Ridgelines

I’m always amazed how life clings to the bleak landscape of the Bench

By Rob Breeding

We’ve had a mix of weather lately. Hot one day, rainy the next. Typical spring weather. Fortunately, a string of unseasonably warm days last week got me off my butt and out on the Bench, hiking ridgelines in the sun.

My old bird dog Jack is buried near the end of one ridgeline that suspends out over the valley like the white city Minas Tirith over Pelennor Fields in Tolkien’s “Return of the King.” The slopes fall away from the ridgeline sharply, in places it’s more cliff than slope. It’s usually bone dry out there, but still, there are signs of life.

Earlier in the spring a warm spell melted off the scant snowpack and for a few days left the earth soft enough for chukar to leave tracks. The tracks showed the birds had been all around the old dog’s grave, milling about. There’s a group of chukar out there that I bump into regularly during hunting season.

The birds aren’t in coveys right now, but instead groups of two. They have paired off and will be nesting soon, if they haven’t already. I don’t want my current bird dog, Doll, messing with nesting birds, but I lack the necessary linguistic skills to communicate that she should now ignore the same birds I want her to find at all costs in the fall.

I do my best to call her off when she gets birdy and hope our occasional presence in isn’t enough to distract the birds from their important mission. Surely they have learned to cope with an occasional wild predator invasion, especially the canine variety, as there are plenty of coyotes on the Bench.

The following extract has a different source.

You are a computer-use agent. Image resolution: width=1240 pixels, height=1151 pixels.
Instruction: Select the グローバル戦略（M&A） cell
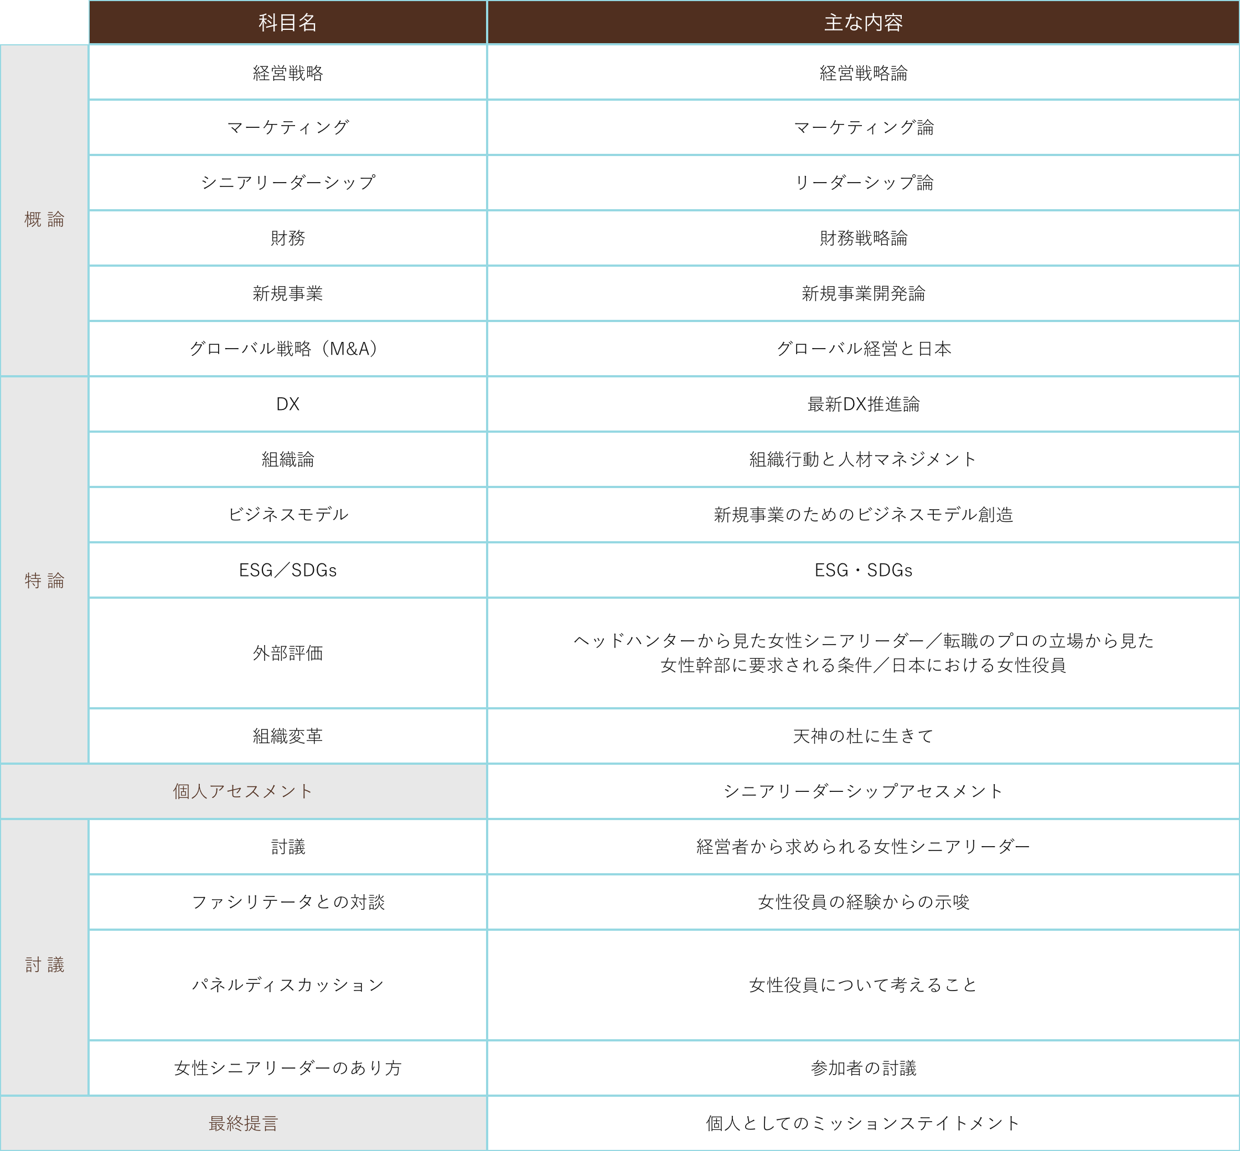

Not long after I buried Jack under a pile of mudstone rubble, the coyotes figured out he was there. The rubble pile was built to thwart their interest in the grave. It worked, but I still don’t like them nosing around and digging at the edges of the rubble. I feared a particularly persistent coyote might circumvent my design, so one evening I spent some time piling the rubble even higher.

As I finished the task I realized I’d ignored the faint whisper of nature calling. I’d had a few IPA’s earlier and you know what they say about beer: you just borrow it. The call grew louder, and I remembered a scene in the 1983 movie “Never Cry Wolf,” in which a young biologist brews pots of tea to fill his bladder, and then uses the borrowed beverage to mark the territory around is camp, warding off inquisitive wolves.

So I drained my bladder on some sagebrush next to the rubble. I repeated the act each time I visited the dog for about a month. I doubt my territorial markings are what scared off the coyotes, and they may have just grown bored with Jack, but they haven’t messed with the old dog’s resting place since.

I’m always amazed how life clings to the bleak landscape of the Bench. Golden eagles roost on a spot just 10 yards or so from Jack. And the other day not much farther in the opposite direction, I spotted a tiny horny toad, smaller than my thumb with translucent skin, scurrying across the rocks.

Out on the flats there are pronghorn and a couple of sage grouse leks. Near the ridgelines, however, mule deer are king. I watched a young doe scramble along the cliff-like face the other day, stotting off toward the valley. The doe bounced up a lower finger of the ridgeline, and as it neared the crest it’s rhythm suggested two more bounces would be needed to clear the hill. Instead, it gracefully floated over the ridgeline in one impossibly long leap.

I imagined that the doe’s hooves, tucked tightly against its belly, must have grazed the ground just as it cleared the ridgeline and floated out of sight. But I can’t be sure.